Undersecretary of Foreign Affairs of Chile
- In office 18 November 2009 – 11 March 2010
- President: Michelle Bachelet
- Preceded by: Alberto van Klaveren
- Succeeded by: Fernando Schmidt

Chilean Undersecretary of the Navy
- In office 2000–2002
- President: Ricardo Lagos
- Preceded by: Renán Fuentealba Vildósola
- Succeeded by: Patricio Morales Aguirre

Chilean Undersecretary of Aviation
- In office 13 November 1995 – 11 March 2000
- President: Eduardo Frei Ruiz-Tagle
- Preceded by: Mario Fernández Baeza
- Succeeded by: Nelson Hadad Heresy

Undersecretary General of the Presidency of Chile
- In office 11 March 1994 – 1 June 1995
- President: Eduardo Frei Ruiz-Tagle
- Preceded by: Ricardo Solari
- Succeeded by: Jorge Rosenblut Ratinoff

Personal details
- Born: 9 May 1941
- Died: 8 May 2022 (aged 80)
- Alma mater: University of Chile
- Profession: Lawyer

= Ángel Flisfisch =

Chilean lawyer (1941–2022)

Ángel Flisfisch Fernández (9 May 1941 – 8 May 2022) was a Chilean diplomat lawyer, researcher, and politician.
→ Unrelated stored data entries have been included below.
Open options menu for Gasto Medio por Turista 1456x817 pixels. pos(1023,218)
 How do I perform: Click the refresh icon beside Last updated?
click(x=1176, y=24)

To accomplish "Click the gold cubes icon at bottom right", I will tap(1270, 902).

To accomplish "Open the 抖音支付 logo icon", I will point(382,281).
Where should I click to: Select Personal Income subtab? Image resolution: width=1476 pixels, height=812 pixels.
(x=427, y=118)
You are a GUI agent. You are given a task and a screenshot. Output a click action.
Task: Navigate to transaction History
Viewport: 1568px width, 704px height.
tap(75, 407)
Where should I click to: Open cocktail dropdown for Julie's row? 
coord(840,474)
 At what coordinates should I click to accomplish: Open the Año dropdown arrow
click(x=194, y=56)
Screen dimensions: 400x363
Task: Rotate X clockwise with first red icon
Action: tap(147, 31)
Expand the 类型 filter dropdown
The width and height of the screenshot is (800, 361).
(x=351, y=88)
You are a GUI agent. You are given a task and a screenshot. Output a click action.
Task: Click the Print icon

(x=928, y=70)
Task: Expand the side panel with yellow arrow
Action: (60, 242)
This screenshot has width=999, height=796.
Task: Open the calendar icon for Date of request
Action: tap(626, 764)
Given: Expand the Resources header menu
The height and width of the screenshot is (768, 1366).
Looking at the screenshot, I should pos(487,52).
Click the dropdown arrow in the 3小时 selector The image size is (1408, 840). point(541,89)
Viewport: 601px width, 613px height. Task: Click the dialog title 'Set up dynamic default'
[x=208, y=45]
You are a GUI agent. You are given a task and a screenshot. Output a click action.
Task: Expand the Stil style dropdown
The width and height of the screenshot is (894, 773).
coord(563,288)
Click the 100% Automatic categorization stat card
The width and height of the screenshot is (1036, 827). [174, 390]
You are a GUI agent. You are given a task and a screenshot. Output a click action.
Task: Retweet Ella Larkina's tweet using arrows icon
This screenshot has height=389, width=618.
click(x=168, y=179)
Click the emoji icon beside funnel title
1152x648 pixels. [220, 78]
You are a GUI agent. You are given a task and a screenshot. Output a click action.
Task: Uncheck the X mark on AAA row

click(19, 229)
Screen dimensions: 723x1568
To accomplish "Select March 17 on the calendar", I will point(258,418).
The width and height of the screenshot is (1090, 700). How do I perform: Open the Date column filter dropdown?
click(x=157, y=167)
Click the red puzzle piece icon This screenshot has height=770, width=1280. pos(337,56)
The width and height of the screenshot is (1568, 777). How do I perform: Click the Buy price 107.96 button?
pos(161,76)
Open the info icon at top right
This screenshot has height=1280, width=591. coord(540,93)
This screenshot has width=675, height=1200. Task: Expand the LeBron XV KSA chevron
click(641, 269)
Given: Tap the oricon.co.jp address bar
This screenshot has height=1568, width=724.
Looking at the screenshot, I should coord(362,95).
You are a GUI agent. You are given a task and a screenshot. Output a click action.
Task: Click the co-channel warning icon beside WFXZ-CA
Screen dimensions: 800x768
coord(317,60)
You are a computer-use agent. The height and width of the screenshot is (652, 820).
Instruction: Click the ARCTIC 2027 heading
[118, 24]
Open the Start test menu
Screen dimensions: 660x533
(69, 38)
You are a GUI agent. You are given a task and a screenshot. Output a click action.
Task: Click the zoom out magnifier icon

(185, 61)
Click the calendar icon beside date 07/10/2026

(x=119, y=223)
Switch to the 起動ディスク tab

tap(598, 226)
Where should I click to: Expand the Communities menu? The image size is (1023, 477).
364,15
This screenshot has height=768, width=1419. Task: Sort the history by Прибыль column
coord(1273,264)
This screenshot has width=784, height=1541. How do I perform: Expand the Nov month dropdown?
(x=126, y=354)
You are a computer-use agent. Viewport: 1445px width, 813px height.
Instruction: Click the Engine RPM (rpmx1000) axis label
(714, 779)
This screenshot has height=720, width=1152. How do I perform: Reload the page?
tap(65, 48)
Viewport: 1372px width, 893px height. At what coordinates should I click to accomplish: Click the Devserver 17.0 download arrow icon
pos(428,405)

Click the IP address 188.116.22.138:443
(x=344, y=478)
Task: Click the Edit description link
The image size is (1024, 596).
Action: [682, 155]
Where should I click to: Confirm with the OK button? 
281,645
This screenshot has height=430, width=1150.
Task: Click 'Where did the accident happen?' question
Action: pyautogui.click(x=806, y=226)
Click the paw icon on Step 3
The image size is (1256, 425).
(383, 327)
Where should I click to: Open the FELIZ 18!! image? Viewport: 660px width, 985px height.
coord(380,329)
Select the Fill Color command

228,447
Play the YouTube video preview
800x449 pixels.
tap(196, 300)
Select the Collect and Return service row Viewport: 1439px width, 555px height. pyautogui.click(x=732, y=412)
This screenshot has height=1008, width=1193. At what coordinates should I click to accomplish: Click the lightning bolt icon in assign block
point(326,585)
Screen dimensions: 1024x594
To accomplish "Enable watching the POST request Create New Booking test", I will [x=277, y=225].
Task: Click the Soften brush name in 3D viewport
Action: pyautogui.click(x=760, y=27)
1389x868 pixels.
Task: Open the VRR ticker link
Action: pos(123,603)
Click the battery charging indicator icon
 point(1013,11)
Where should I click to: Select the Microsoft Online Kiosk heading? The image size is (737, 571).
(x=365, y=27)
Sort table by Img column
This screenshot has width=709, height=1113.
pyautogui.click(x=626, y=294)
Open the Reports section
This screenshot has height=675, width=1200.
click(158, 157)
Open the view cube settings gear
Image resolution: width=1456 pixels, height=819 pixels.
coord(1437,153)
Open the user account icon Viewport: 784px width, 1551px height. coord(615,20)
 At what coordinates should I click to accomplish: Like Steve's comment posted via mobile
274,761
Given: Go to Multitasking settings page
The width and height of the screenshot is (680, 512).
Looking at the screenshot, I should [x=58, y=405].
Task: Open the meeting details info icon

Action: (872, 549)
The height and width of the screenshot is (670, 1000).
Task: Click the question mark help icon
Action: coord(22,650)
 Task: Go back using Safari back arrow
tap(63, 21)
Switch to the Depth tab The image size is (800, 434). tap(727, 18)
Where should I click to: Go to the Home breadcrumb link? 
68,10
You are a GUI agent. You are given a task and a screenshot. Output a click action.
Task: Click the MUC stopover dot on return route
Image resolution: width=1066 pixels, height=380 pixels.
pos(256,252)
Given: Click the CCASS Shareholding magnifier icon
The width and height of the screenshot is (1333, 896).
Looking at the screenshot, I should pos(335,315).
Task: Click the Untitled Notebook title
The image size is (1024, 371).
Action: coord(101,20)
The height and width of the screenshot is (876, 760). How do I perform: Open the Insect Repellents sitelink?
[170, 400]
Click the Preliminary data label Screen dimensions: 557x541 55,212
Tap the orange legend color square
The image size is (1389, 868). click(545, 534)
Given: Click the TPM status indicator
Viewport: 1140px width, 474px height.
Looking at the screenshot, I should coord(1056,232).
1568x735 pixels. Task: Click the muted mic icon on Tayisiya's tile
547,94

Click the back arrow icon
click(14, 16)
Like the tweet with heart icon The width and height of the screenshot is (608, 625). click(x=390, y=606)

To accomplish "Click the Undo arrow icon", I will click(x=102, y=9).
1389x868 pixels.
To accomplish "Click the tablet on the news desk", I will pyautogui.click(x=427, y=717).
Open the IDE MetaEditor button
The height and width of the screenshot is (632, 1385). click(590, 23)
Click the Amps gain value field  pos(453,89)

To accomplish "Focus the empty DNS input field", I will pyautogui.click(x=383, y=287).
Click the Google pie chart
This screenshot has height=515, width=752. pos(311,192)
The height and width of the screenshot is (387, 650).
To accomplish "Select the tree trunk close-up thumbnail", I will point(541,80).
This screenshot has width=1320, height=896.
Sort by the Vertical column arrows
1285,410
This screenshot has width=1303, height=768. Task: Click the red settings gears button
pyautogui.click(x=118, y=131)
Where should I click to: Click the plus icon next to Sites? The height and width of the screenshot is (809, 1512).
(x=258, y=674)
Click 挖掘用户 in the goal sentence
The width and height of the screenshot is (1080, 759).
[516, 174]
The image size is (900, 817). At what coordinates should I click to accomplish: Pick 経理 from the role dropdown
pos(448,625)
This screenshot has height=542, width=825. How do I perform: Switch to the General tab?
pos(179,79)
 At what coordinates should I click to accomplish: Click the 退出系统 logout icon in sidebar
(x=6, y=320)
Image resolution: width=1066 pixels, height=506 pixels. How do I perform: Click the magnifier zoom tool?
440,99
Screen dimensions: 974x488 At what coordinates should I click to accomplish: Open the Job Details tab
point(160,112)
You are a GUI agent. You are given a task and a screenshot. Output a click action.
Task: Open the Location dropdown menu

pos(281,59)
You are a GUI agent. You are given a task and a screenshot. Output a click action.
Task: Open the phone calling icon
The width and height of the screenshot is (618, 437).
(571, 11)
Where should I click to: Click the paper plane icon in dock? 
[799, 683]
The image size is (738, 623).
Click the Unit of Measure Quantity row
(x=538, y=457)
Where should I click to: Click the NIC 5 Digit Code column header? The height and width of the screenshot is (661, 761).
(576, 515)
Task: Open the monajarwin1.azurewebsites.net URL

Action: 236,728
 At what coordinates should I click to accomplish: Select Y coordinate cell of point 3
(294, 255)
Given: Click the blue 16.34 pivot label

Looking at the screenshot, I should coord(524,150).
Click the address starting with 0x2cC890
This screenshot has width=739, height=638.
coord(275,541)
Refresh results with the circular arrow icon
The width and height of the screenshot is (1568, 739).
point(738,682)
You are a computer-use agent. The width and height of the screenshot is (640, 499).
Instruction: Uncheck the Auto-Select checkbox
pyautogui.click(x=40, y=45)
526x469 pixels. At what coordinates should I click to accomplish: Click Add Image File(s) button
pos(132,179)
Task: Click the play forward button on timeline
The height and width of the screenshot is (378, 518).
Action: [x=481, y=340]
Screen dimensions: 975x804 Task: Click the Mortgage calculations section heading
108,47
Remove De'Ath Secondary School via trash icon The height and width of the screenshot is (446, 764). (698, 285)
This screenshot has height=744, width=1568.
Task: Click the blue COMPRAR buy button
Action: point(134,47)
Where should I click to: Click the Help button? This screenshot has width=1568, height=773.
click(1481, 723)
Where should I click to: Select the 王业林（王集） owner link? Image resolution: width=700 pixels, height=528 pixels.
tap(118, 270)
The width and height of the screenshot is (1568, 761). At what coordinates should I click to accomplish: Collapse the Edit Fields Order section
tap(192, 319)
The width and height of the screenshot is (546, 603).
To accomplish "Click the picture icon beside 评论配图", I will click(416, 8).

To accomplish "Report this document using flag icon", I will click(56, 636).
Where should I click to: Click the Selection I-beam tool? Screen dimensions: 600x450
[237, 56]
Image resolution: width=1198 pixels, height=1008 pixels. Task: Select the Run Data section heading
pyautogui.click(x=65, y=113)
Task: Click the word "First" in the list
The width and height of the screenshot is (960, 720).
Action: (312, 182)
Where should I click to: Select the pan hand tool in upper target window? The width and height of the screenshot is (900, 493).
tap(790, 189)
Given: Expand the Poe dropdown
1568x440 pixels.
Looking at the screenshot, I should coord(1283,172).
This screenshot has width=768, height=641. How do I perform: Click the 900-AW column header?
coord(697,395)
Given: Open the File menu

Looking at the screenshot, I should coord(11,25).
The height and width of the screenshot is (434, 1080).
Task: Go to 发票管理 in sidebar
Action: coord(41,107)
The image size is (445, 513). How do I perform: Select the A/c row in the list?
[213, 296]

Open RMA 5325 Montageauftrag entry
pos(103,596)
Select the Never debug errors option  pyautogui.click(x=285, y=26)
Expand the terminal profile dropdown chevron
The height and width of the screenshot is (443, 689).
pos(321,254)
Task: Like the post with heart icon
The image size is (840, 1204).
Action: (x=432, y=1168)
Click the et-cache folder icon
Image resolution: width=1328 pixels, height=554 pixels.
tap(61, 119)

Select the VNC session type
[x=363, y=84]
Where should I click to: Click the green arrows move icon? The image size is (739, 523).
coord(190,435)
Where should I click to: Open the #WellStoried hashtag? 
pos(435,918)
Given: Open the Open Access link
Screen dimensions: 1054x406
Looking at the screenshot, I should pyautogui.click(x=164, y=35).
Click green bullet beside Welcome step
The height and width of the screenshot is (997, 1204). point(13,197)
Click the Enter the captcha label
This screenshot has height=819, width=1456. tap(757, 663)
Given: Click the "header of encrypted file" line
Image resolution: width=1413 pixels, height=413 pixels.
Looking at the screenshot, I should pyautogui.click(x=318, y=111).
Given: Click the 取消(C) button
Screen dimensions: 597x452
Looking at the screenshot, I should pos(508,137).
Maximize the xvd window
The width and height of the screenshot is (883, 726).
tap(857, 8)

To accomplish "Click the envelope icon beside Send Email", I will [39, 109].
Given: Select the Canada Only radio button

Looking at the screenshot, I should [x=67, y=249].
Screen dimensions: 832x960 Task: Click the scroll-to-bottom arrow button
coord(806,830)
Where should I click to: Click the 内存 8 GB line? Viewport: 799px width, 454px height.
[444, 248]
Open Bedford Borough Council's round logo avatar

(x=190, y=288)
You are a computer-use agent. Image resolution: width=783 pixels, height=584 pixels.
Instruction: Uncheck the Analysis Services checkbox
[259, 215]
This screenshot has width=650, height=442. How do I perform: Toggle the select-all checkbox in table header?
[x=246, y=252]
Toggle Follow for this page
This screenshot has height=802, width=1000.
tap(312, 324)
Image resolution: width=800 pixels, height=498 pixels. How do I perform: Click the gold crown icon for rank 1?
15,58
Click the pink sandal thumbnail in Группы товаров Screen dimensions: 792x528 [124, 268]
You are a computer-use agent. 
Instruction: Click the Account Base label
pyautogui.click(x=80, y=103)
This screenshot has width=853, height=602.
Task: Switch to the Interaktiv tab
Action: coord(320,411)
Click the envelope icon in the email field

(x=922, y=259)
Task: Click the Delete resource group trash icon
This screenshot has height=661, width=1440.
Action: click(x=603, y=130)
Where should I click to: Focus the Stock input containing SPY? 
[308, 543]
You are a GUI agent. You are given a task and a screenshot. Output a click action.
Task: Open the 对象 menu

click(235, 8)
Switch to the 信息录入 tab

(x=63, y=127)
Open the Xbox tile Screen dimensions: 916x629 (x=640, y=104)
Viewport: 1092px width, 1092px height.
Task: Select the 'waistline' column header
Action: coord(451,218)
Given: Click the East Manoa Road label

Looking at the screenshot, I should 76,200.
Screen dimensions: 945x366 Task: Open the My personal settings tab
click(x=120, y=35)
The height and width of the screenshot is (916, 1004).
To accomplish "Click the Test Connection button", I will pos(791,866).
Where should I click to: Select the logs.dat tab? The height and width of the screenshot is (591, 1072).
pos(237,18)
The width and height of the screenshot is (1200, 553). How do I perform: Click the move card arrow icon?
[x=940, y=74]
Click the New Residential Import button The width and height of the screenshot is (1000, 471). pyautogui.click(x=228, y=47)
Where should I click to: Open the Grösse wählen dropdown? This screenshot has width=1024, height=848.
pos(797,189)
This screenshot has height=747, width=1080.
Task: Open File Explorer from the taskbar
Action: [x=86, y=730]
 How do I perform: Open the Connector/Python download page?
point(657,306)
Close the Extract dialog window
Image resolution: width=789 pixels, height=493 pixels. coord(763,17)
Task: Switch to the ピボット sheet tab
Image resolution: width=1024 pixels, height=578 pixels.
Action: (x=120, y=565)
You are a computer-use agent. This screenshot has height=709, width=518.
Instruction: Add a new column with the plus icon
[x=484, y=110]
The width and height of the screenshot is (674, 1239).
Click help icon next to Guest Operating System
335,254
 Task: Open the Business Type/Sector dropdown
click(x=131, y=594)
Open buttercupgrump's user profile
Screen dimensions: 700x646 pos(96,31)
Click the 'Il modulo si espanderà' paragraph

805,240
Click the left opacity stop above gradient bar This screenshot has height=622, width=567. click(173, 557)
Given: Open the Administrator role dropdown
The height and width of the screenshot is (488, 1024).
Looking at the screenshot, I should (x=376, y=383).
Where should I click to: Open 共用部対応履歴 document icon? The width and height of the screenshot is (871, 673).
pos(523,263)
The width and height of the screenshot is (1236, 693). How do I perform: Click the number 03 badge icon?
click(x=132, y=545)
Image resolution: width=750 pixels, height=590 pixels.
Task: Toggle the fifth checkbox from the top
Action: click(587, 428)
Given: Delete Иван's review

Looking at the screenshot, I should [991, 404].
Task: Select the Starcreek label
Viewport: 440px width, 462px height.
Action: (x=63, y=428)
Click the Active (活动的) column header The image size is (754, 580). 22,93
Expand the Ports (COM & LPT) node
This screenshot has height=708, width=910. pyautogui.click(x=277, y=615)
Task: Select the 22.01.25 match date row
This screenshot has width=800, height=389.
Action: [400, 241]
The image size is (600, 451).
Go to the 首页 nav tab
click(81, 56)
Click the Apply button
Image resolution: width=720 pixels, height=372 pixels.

He held various relevant positions during the administrations of the Concertación de Partidos por la Democracia governed the country between 1990 and 2010. He served as Undersecretary of Foreign Affairs of Chile from 2009 to 2010 and Ambassador of Chile in Singapore.

==Education==
He studied law at the University of Chile and did postgraduate studies in political science at the Latin American Faculty of Social Sciences (FLACSO) and at the University of Michigan, where he obtained a master's degree in political science.

==Career==
He served as Undersecretary of Aviation, Under Secretary of the Navy, and Under Secretary for Foreign Affairs. He also held the position of Secretary Pro Tempore of the Union of South American Nations (UNASUR), and Director of Planning of the Foreign Affairs. At the academic level, he was director of FLACSO in Santiago and a member of the board of directors of Universidad Diego Portales. He also published in the Center for Sociological Research (CIS) and the Center for Public Studies (CEP).

==Publications==
- Studies on the party system in Chile.
- Consensus, pact, project, and democratic stability.
- Politics as a democratic commitment.
- Conceptual models of politics.
- Intellectuals and institutions of culture.
- Parties and Democracy.
- Chilean Neoliberalism: the functions of dogmatism.